Saturday, April 24, 2004

No, I am Doug Ross

Poems from a Beach, by Doug Ross I received this email a few days ago:

from doug ross to doug ross,

dude...please work on your representation of a doug
ross. you are totally off base w/ how i am portrayed.
i'm slightly dorky but you have taken it to another
level. chill be cool. be doug ross. thank you.

another doug ross.

My response:

When you search for Doug Ross on Google... who do you come up with?

When you need a hard-core hacker for those tough-to-crack problems, who do you
go to?

When you need a "Doug Ross" with 18" guns, who do you ask for?

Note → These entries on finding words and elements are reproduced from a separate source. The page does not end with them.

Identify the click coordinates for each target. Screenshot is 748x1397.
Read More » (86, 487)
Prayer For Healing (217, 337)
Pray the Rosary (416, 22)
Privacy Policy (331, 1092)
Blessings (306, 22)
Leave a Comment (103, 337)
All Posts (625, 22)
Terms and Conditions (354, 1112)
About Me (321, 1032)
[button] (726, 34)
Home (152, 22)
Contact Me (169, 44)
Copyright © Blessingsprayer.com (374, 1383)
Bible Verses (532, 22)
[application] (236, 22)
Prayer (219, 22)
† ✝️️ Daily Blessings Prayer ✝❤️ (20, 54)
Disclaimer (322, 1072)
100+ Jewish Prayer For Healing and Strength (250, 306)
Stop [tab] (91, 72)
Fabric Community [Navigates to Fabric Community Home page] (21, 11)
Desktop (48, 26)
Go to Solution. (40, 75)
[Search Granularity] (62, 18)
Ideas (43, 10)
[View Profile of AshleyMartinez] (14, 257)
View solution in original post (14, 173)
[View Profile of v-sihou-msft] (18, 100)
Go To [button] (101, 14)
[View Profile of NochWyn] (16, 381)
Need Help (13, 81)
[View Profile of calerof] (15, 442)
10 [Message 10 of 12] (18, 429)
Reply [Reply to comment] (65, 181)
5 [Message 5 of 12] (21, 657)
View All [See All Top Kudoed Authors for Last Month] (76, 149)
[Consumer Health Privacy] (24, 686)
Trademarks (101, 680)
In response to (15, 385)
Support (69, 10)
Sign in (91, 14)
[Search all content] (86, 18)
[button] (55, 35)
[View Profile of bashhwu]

That's right... me. All other Doug Rosses I'm aware of use me as a role model.



Perfectionism vs. Good Enough

Assume for a minute that some definitions exist:

good enough: The fuzzy range of software goodness which your customers are willing to accept your product and pay the negotiated price.

perfectionism: The software goodness required by which your best developer would showcase her software in a trade journal.

So... Is there not room for both? I mean a healthy software environment should consist of a tension between perfectionism and good enough...

My response:

It's "prioritization", not "perfection". The trait I look for, aside from technical ability and communications skills, is simply the ability to prioritize.

Nothing is ever perfect. Of those facets of our jobs that demand attention, which should be dealt with first? THAT, my friends, is prioritization. And very few folks I've come across have that ability.

When you have 30 days to ship a product, the developer who can figure out which tasks _must_ be accomplished to ship in 30 days... and spec out the tasks in the right order... is worth his or her weight in gold.

It all comes down to getting working software in the hands of users. Prioritization, IMO, is the key.